Provision for the past or future?
Market Update: 28 April 2020
As Westpac follows NAB today in taking a $2.2Bln impairment charge, ASX takes a dip by 0.75% despite S&P +1.5% overnight. Should this be the canary in the coal mine or simply a statement of fact of the past?
It does come as data such as Oz CPI for Q1 is announced tomorrow, yet most – including the RBA shouldn’t care as it’s not reflective of today nor the future. There are of course helpful metrics to consider like China PMI on Thursday for April – which can either reinforce their solid turnaround from 35.7 to 52.0 or prove transitory whilst the rest of the world followed and subsequently shut down from COVID. It could also assist in figuring out how much more stimulus China may have to provide and thus, can Australia again prosper as we did in the great commodity boom post GFC.
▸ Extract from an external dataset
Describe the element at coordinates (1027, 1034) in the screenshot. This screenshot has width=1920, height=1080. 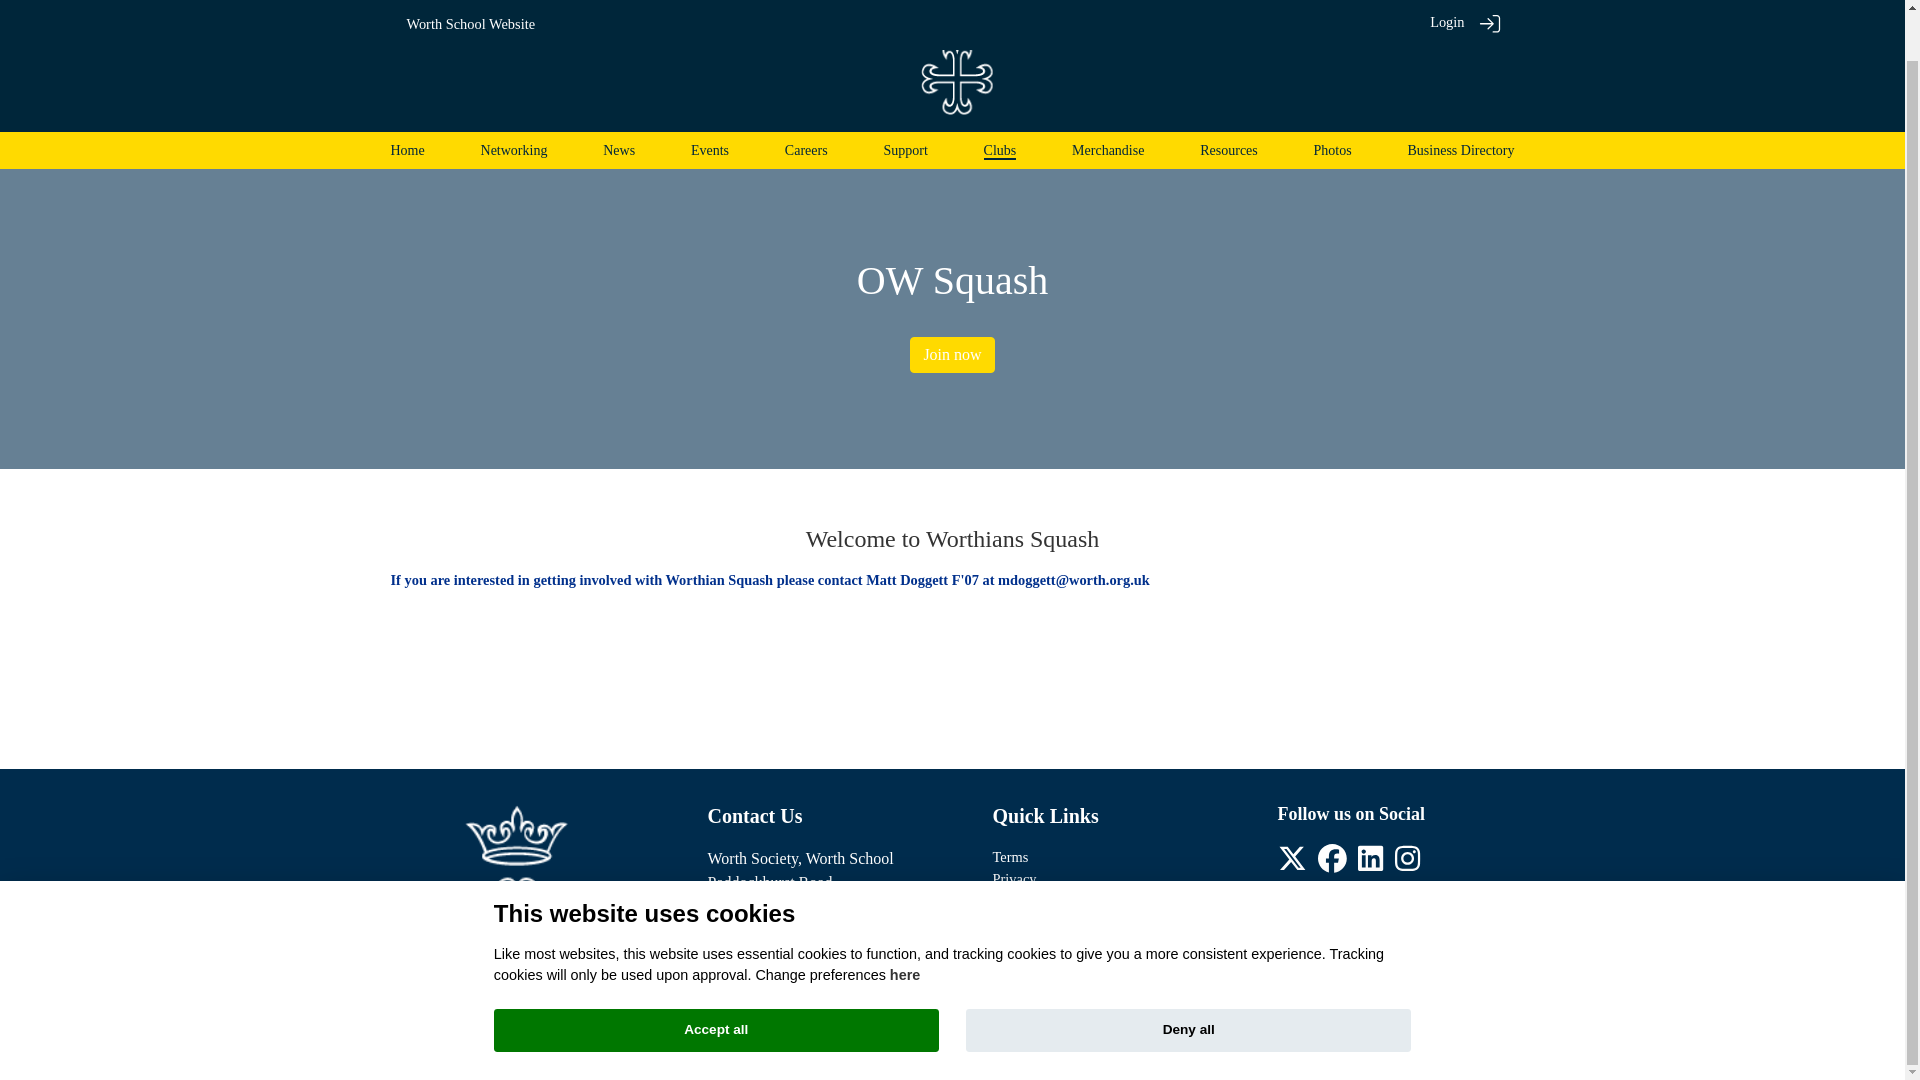
I see `ToucanTech` at that location.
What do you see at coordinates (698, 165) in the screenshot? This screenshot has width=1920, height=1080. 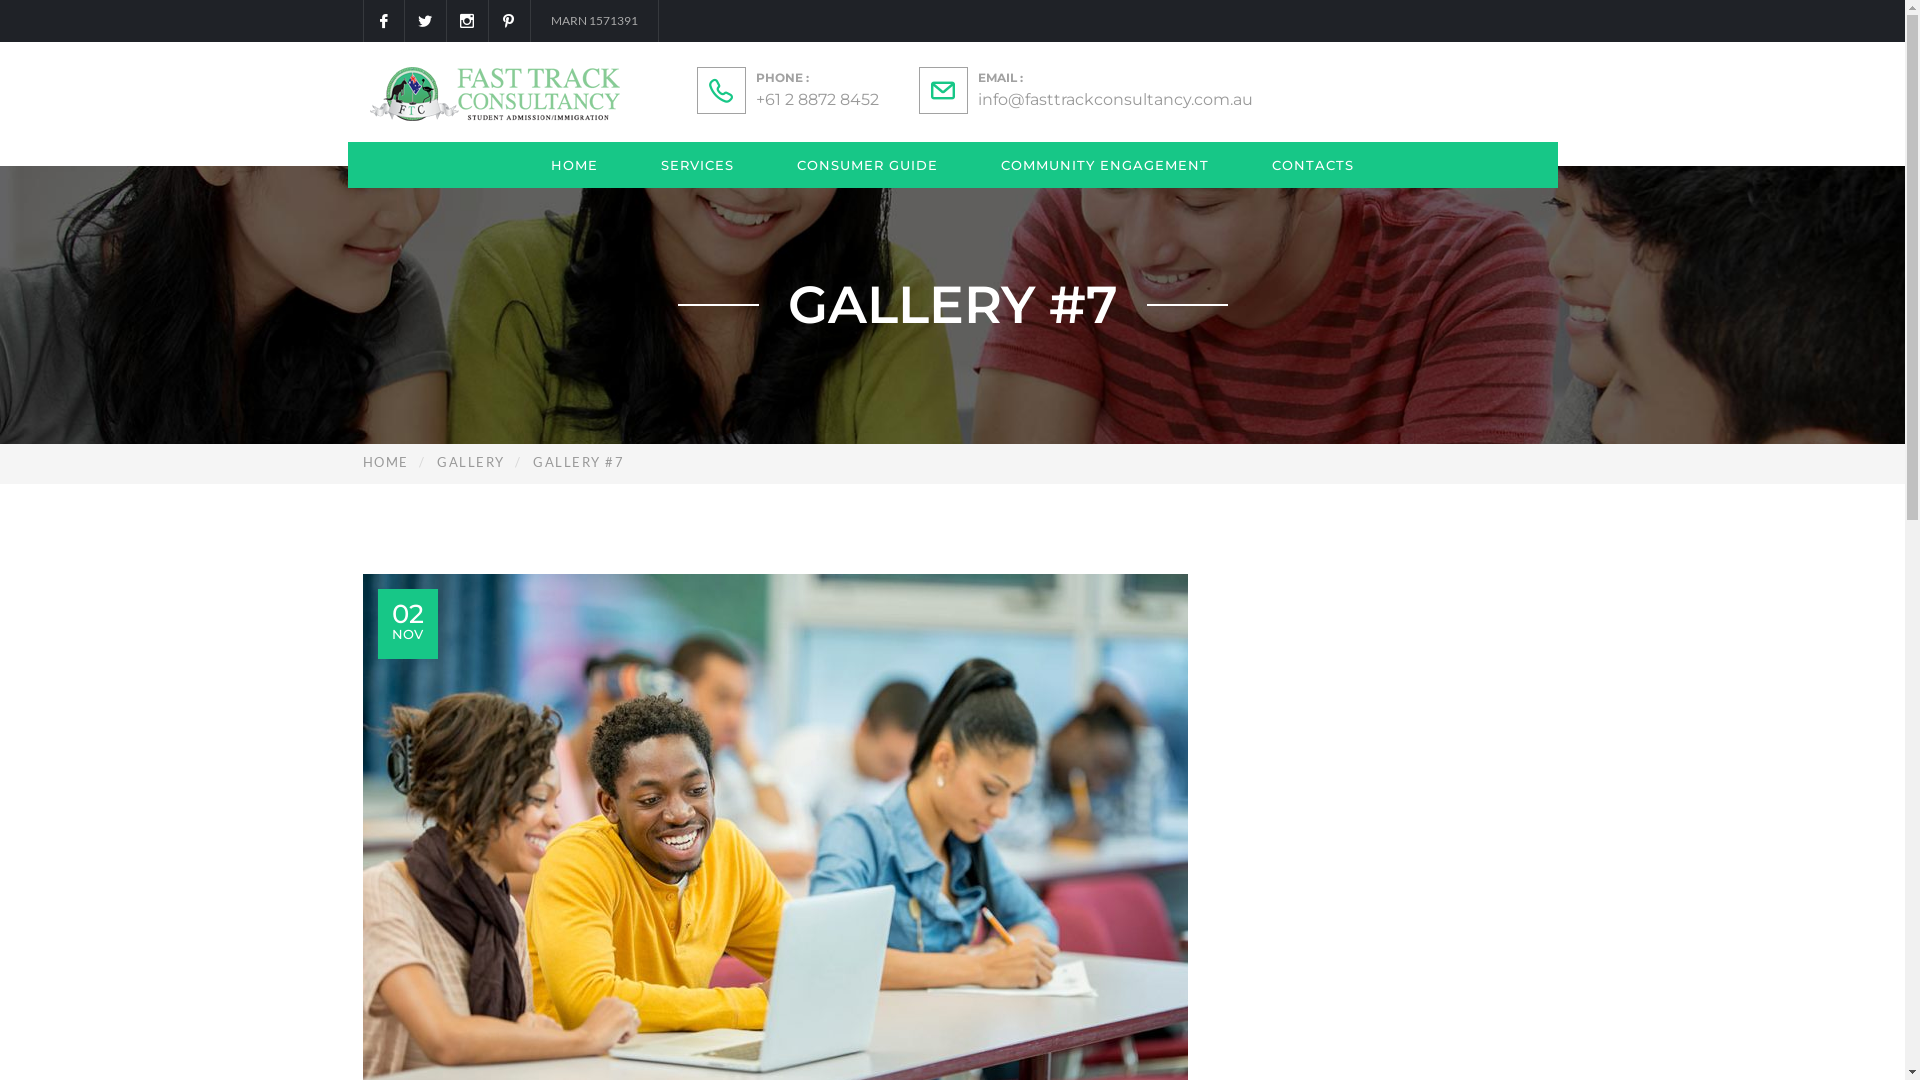 I see `SERVICES` at bounding box center [698, 165].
So how much of a grain of salt we can take on Q1 or Q2 metrics? Well perhaps GDP is not going to give much away for optimism, but Unemployment, Retail Spending and both Business and Consumer confidence will at least be a better guide for tracking recovery and if therefore markets are correctly priced.
As with everything, it’s not always a straight line to success.. AUD gave away gains from 0.6472, S&P futs -0.6% and Oil back down 13% whilst Westpac sees RBNZ cutting to -0.5% later this year, putting pressure on NZD (taking AUD a small way with it).